Among other things, the 2024 report – titled ‘No more hot air … please!’ and published by the United Nations Environment Programme – makes the case for greater investments in emerging market and developing economies (EMDEs).
“Meeting investment needs, particularly in EMDEs, presents both a pressing challenge and a significant opportunity for growth and development,” the report noted.
There is a particular need, it said, for scaled up investment in mitigation, that is, in efforts to reduce greenhouse gas emissions from human activity, such as in the sectors including agriculture, energy, and transportation.
“A considerable increase in mitigation investments will be needed, particularly in EMDEs outside China. Investment growth in these countries has slowed since the 2008 global financial crisis, with annual growth rates dropping from six per cent in the 2000s to just three per cent in the 2010s,” the report said.
Realities in SIDS and other EDMEs, it added, necessitate the investment.

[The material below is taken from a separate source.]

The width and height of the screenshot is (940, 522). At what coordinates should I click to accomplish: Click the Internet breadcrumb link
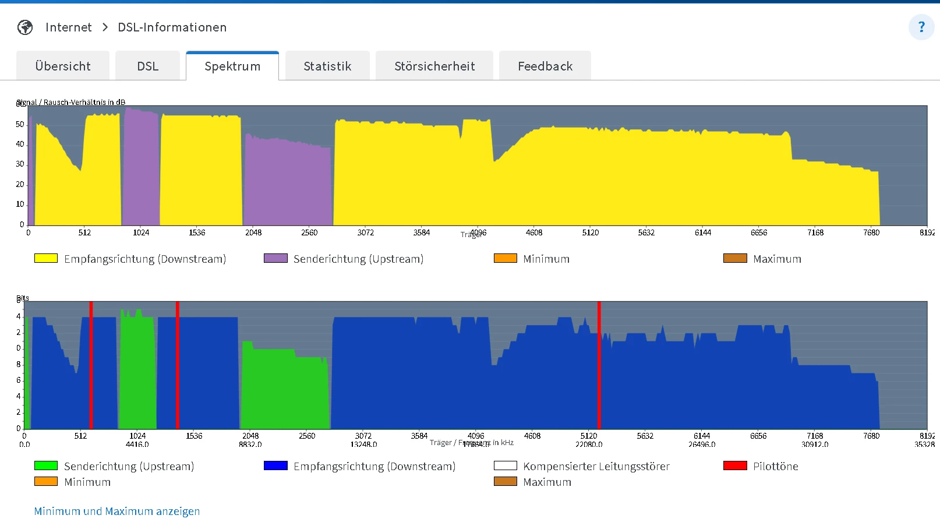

“In EMDEs outside China, the need for climate investment is closely tied to broader development challenges and needs. These regions are already struggling with public health, human capital, food and energy security, rising debt and political tensions, all of which are exacerbated by climate change,” the report said.
“In addition, these countries also face an urgent need for infrastructure and human capital investments as a result of rapid demographic growth, urbanisation and economic transformations,” it said further.
According to the report, with the world’s population set to balloon by 1.9 billion people by 2050 and “with all this growth concentrated in EMDEs outside China, a rapid and sustained increase in investment is essential to support sustainable development and ensure long-term growth in these countries”.
And there are options to getting it done.
“While the required scale of investment (an estimated increase of US$6.7 trillion to US$11.7 trillion annually by 2035) may seem daunting, most of this involves shifting existing capital flows from high- to low-carbon activities, with global incremental investment for a net-zero transition estimated at US$0.9 trillion to US$2.1 trillion per year between 2021 and 2050,” the report explained.
Countries, it said, also need to put in place the right policy frameworks, institutional structures and financial tools in order to make the transition “financially feasible in the broader context of the US$110 trillion global economy”.
It will also be necessary, the report said, for “concerted efforts across all capital pools, with a particular focus on catalysing private and domestic finance, and the mobilisation of resources across four key areas”.
Those areas include domestic resource mobilisation, including improved “tax collection, phasing out harmful subsidies and enhancing the efficiency of public spending”; private sector finance; and multilateral development banks, through ongoing reforms aimed at “enhancing their ability to reduce, manage and share risks, thereby lowering the cost of capital and supporting critical public sector programmes”.
The fourth area is concessional finance, which, the report said, “will be crucial for investments in public goods that do not generate revenues or savings for businesses, including some areas of nature conservation and the just transition”.